Polaris Lisella Zaffari

O que mudou desde sua primeira experiência como empreendedora até hoje? Muita coisa. “O mercado não tem nem comparação. São 20 anos de diferença. Na minha primeira agência, você precisava alugar uma linha para ter um telefone!”, relembra Lisella. Mas a consultora afirma que o que mais mudou foi ela mesma. Um pouco pela sua experiência e vivência profissional, mas, principalmente, por ter se tornado mãe.

“Ser mãe é a melhor pós-graduação que existe. Você encara as coisas de uma forma diferente, e dá aos problemas a dimensão que eles realmente têm.”
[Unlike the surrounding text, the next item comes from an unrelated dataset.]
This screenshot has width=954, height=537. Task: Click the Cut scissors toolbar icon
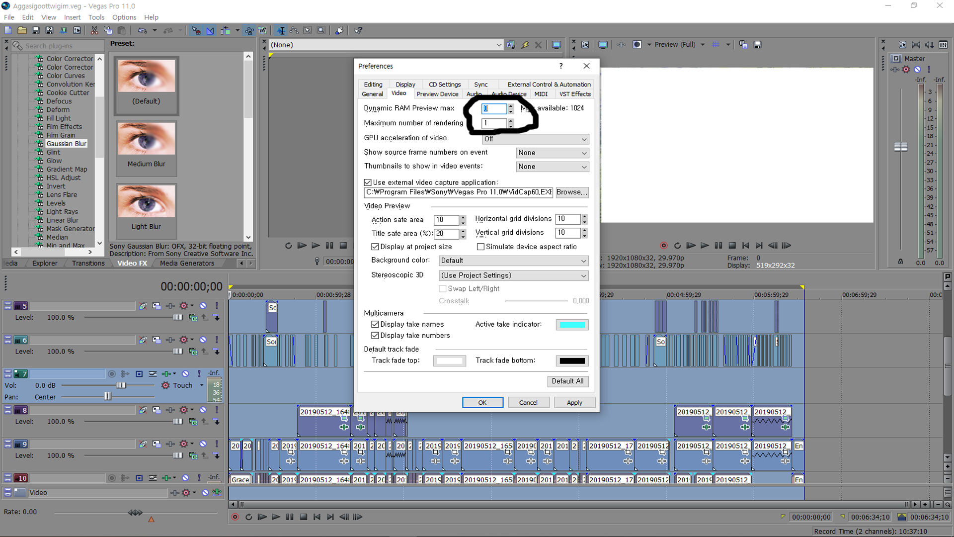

É bom, e tem muitas vantagens, mas Lisella admite: equilibrar os papeis de mãe e de empreendedora não é uma tarefa fácil. “E a grama do vizinho vai ser sempre mais verde”, ressalta ela, que se pega muitas vezes desejando ter um emprego com salário garantido todo mês. Mas, se a vontade e a preparação existirem, é possível. E para isso, Lisella acredita que as mulheres já estão em vantagem: “A mulher por si só já é um ser múltiplo. E ter filhos deixa você ainda mais múltipla”.

Para as mães que querem encarar o desafio de ter a própria empresa, as vantagens são inegáveis. Mas Lisella afirma que é preciso ter em mente que não se trabalha menos. O que muda é a flexibilidade de poder fazer seu próprio horário de trabalho. Ela conta que, quando o Pedro nasceu, era consultora associada em uma empresa e, por isso, tinha uma posição bem flexível. Mas, independentemente de como seja o ambiente de trabalho, Lisella aprendeu que a flexibilidade sempre tem limites.
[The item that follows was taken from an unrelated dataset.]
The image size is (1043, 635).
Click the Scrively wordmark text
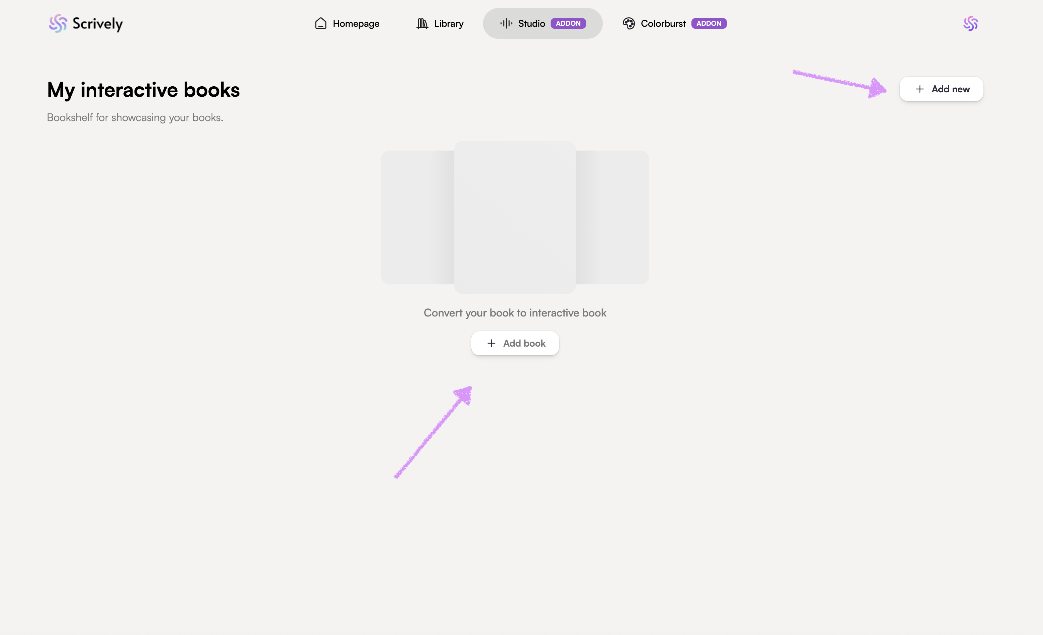point(97,24)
“Quando você é empregada, ninguém vai achar ruim que você não veio porque seu filho está doente. Todo mundo entende isso. Mas a festa de aniversário de um coleguinha ninguém entende”, explica ela, que defende que as conquistas e as necessidades são igualmente importantes no crescimento de uma criança. Quem tem sua própria empresa tem mais liberdade para definir suas prioridades e as de sua família.

“Quando você é dona do próprio negócio, não existe diferença entre febre e partida de futebol. É você que decide.”

E quais são os planos para o futuro? “Eu gosto de ter previsibilidade, mas uma das coisas que aprendi com a maternidade é que as coisas não funcionam assim. Não se pode prever tudo.” Por isso o que Lisella deseja para o futuro é ter a possibilidade de continuar alcançando novas conquistas profissionais e pessoais, e ter muita energia para cuidar de si e dos seus quase gêmeos: a Polaris e o Pedro.